Chi frequenta questi luoghi, sosta accanto a questi viandanti ai quali sono state interdette le strade della normalità e aperte altre, complesse e dolorose, ma ricche di significati, difficili da capire per chi non le pratica da vicino, ne esce ogni volta trasformato. Tutto quanto prima pareva importante e legato alla precarietà della vita terrena, gli inganni e le illusioni della società della visibilità e del potere del più forte, dell’eterna giovinezza e della cancellazione della morte, mostrano la loro totale inconsistenza. Non sono vita, ma parodia di quella che è la vera vita che si scopre accanto questi «ultimi fra gli ultimi» che ci ricordano come «Dio non ci salva in virtù della sua onnipotenza , ma in virtù dell’impotenza che ha vissuto in Cristo, fattosi uomo uguale a noi» (Dietrich Bonhoeffer)

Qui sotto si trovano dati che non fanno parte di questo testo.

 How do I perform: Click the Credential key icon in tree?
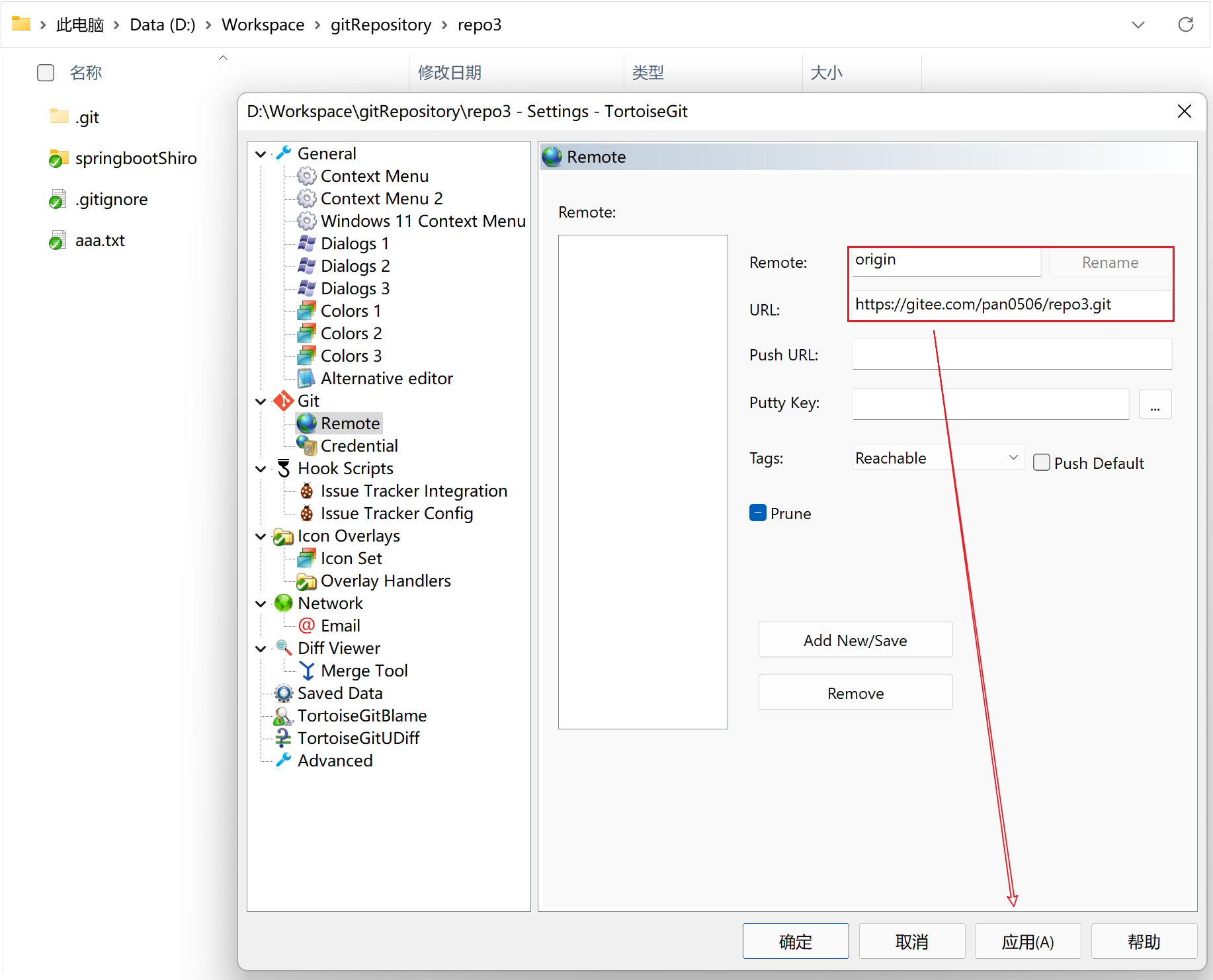pos(306,446)
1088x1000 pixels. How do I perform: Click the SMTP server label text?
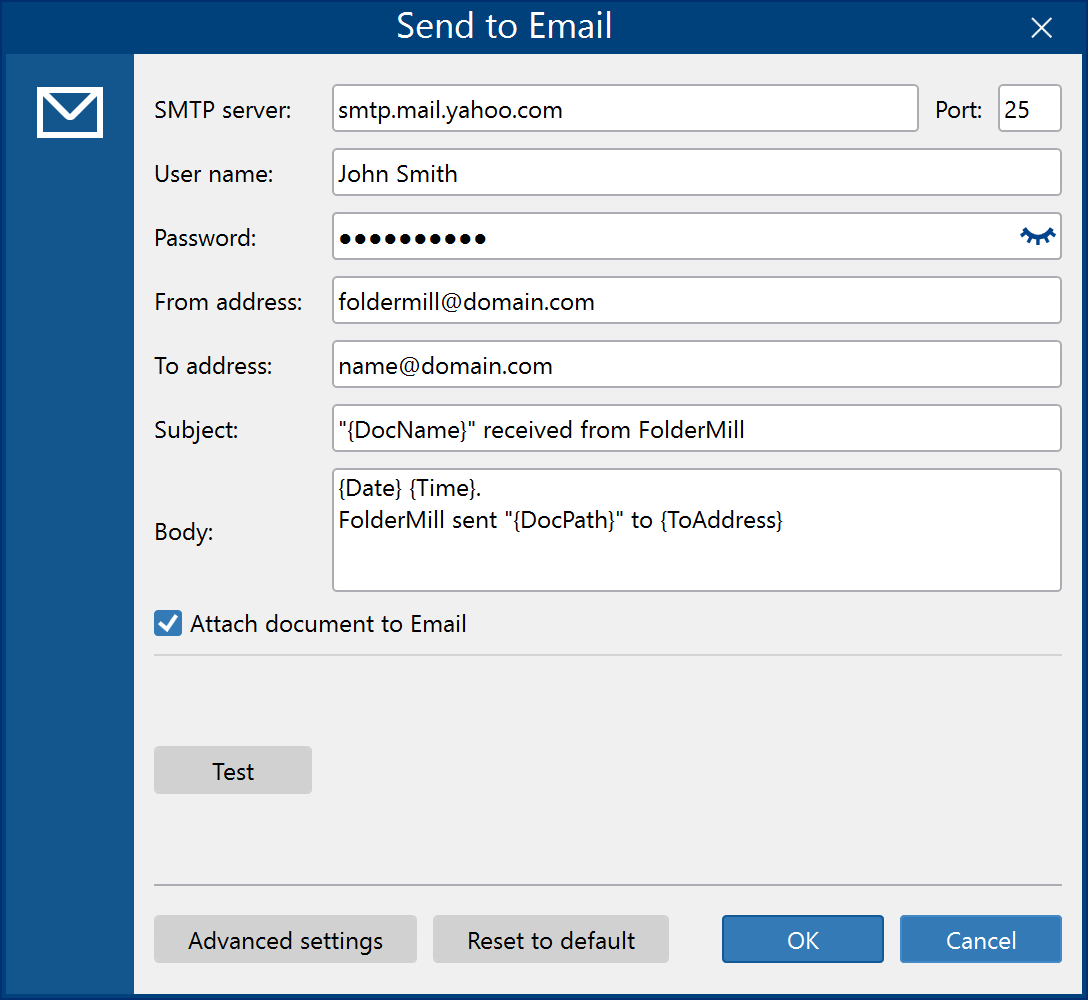223,110

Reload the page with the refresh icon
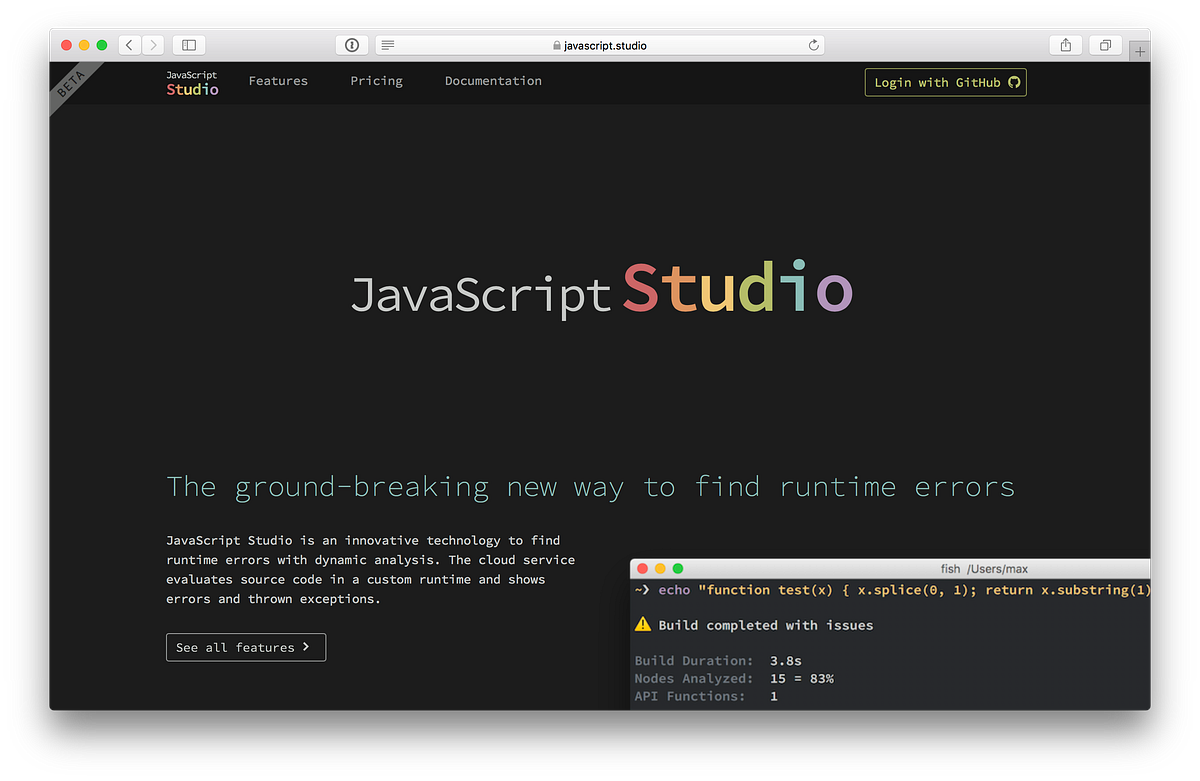coord(813,44)
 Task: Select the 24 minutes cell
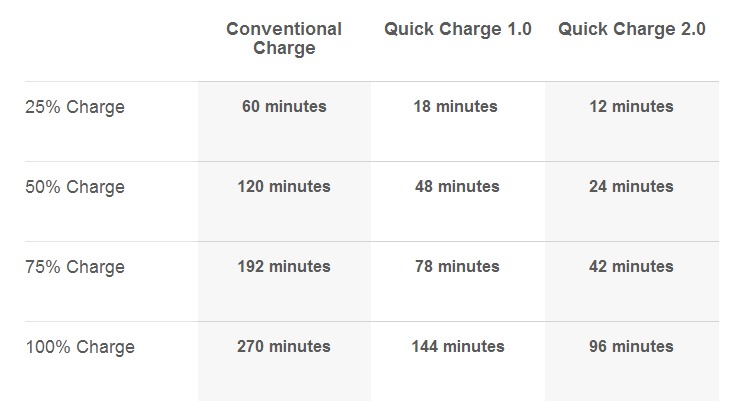[631, 186]
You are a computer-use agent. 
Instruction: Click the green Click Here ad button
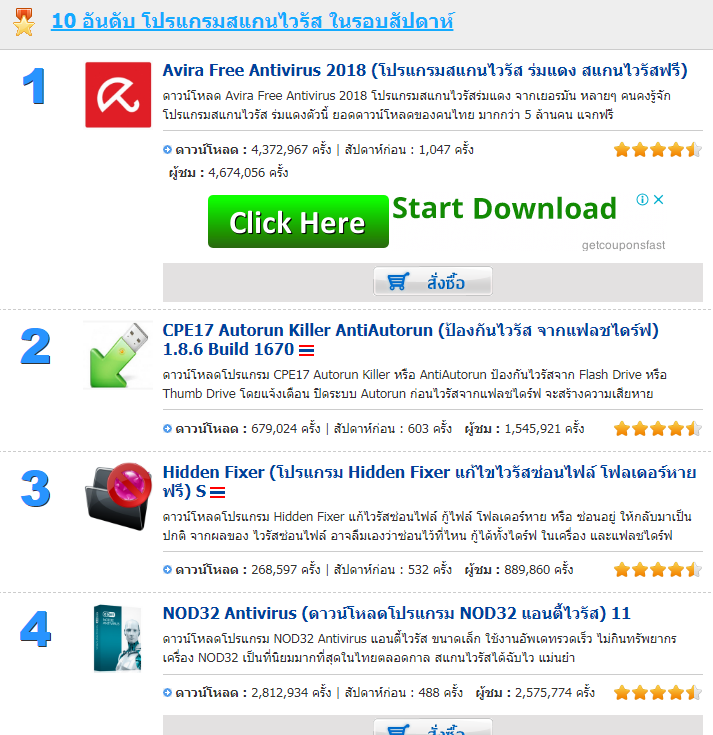[x=298, y=221]
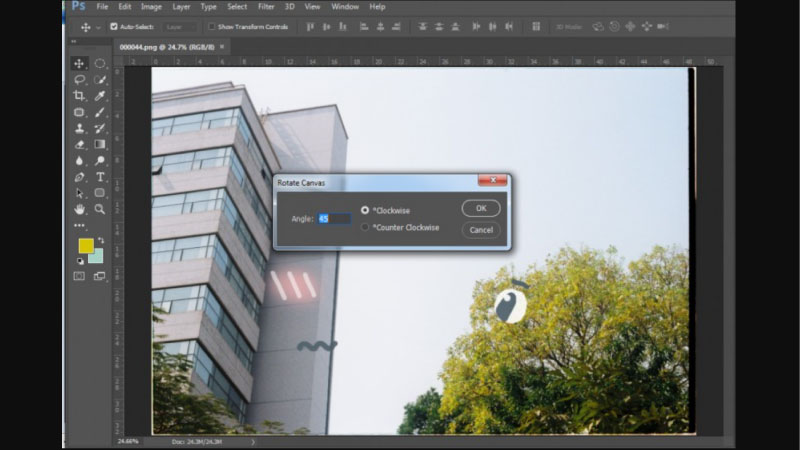Cancel the Rotate Canvas dialog

click(481, 230)
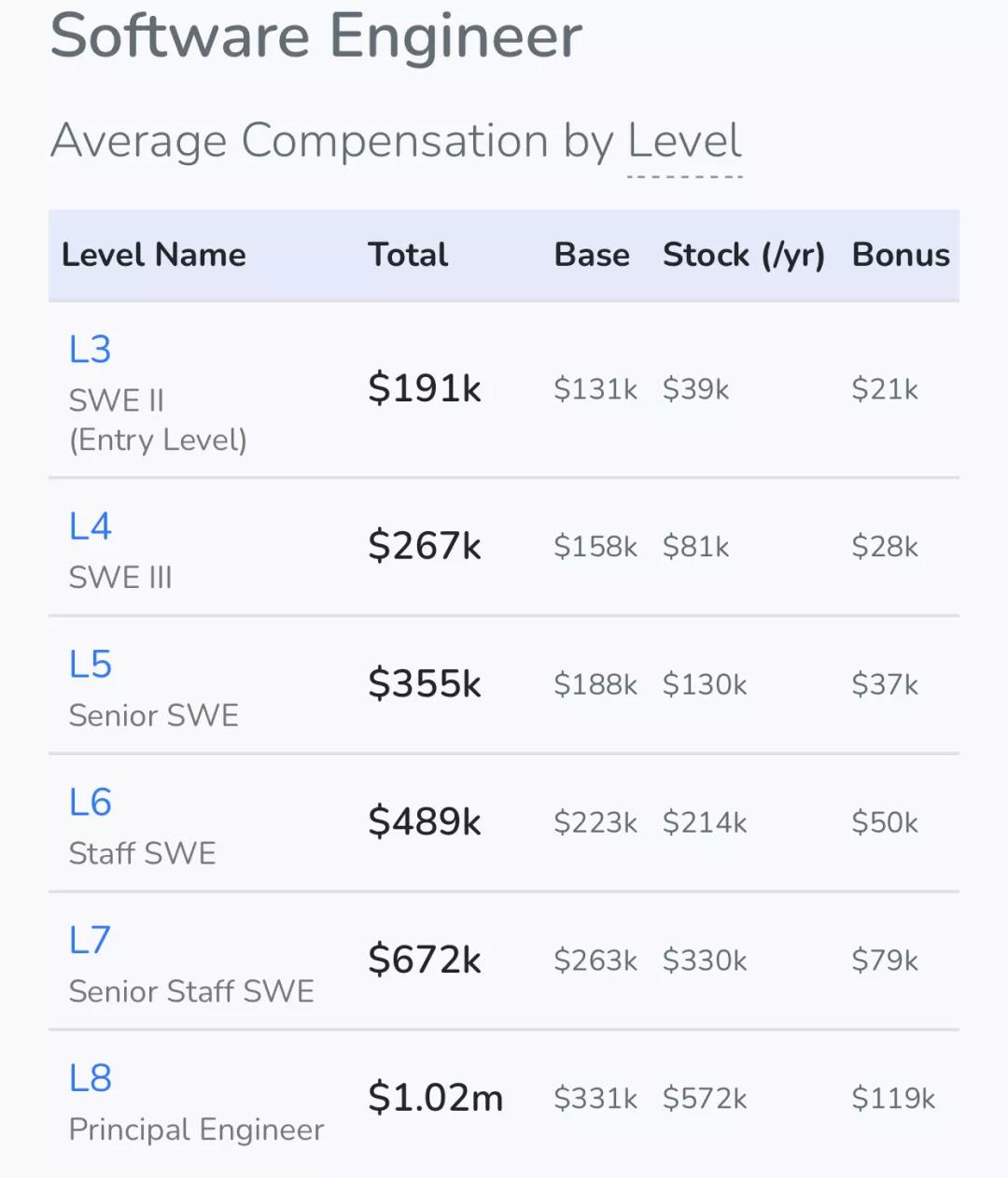Click the Staff SWE row label
The width and height of the screenshot is (1008, 1178).
[x=143, y=853]
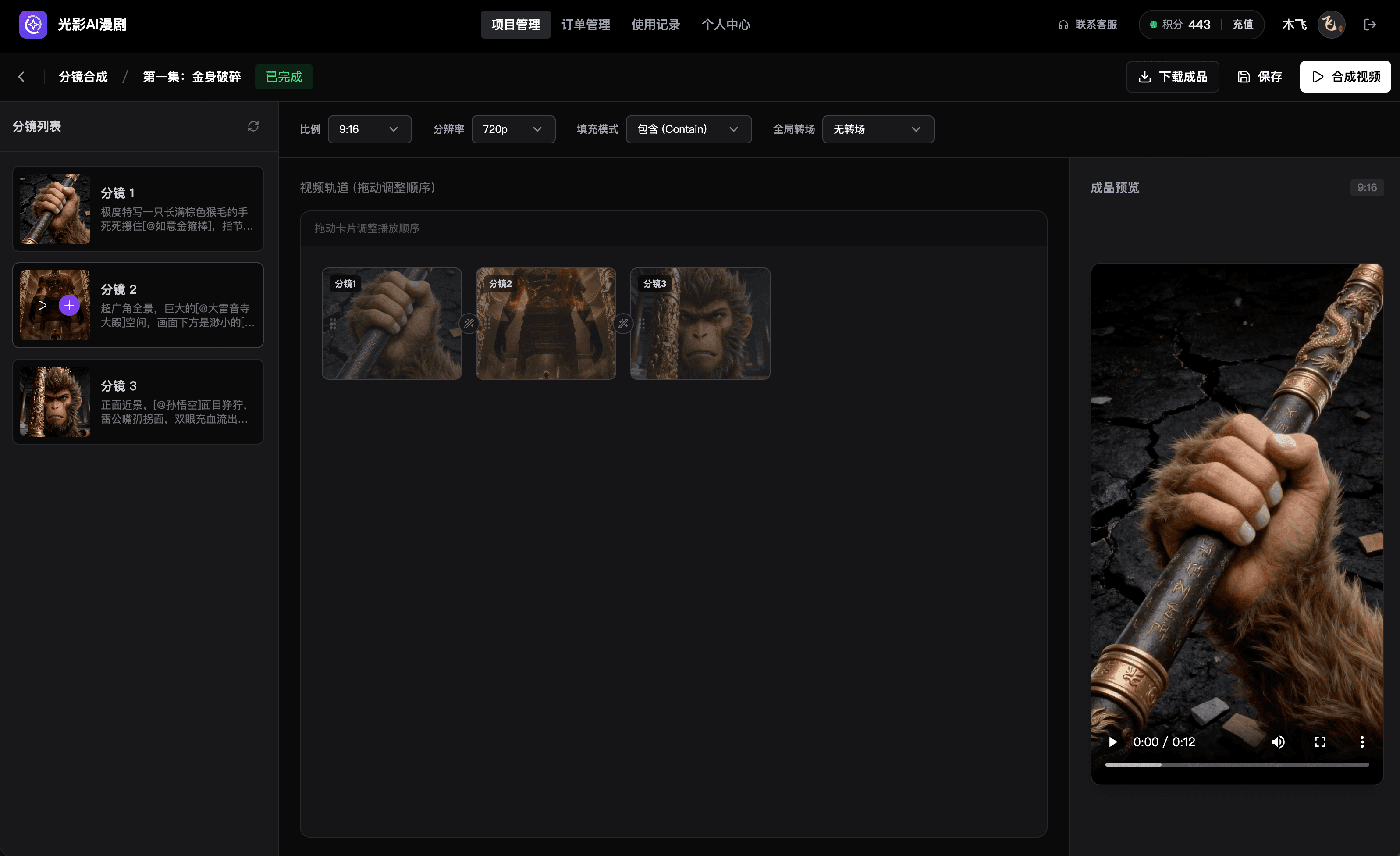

Accanto a loro può iniziare una seria e non strumentale riflessione. Ricerche severe hanno testimoniato che, accanto a chi decide per soluzioni estreme e vorrebbe andarsene, oppresso da sofferenze insostenibili, ci sono tanti che dicono di preferire una vita spezzata, estrema, alla morte. Nulla può essere dato per scontato. Siamo di fronte a situazioni così complesse da rendere inopportune le interferenze e le verità assolute di cui ci si appropria dall’esterno.

Una cosa è certa e va «urlata»: questi ammalati, in nessun caso possono essere considerati delle cartelle cliniche che vanno a bilancio economico. Sono persone vive, fino all’ultimo respiro, spesso più vive degli stessi «vivi» che abitano oltre la siepe.

Sono «la nave cocchiera» che può aiutare la società tutta a uscire dal pantano nel quale sprofonda, per riprendere una navigazione che porti alla salvezza e a un futuro. Salire su questa nave, con umiltà, senza aspettative di nessun genere, senza giudicare o fare proclami, per compiere insieme questo viaggio nel mistero della vita e della morte, della sofferenza, guardandosi negli occhi e rimanendo accanto a quei letti, nel silenzio che ci parla di quelle «stanze» è il primo fondamentale passo da compiere. Viene prima di ogni legge, norma, documento, atto istituzionale, professione anche di fede. Che deve dovranno comunque passare da quelle «stanze» e «visitare», ascoltare chi le abita per risultare affidabili e veramente utili.

Allora si potranno affrontare le tante situazioni dolorose, come quella di Fabo, con serenità e autentica condivisione, rispetto e quell’amore che riesce a portare luce anche nel buio più fitto. Ad umanizzare anche la malattia e la morte.